PROBLEM TO SOLVE =
Go line by line through the data below and work out how many lines contain "Viewport"; the answer is that number alone.

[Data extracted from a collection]
****************

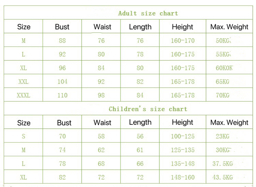This screenshot has height=187, width=256.
Task: Select the XXL size cell
Action: click(x=24, y=82)
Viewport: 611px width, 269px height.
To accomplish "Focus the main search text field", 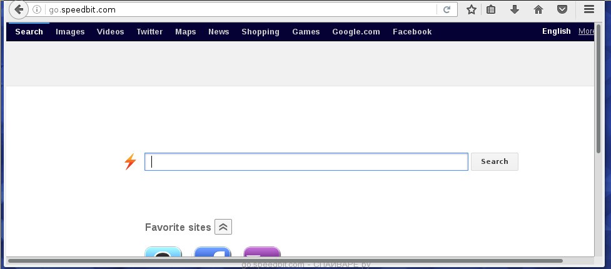I will (306, 162).
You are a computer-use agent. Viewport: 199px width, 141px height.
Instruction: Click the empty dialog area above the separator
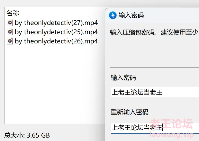154,52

****************

EXERCISE RESPONSE =
2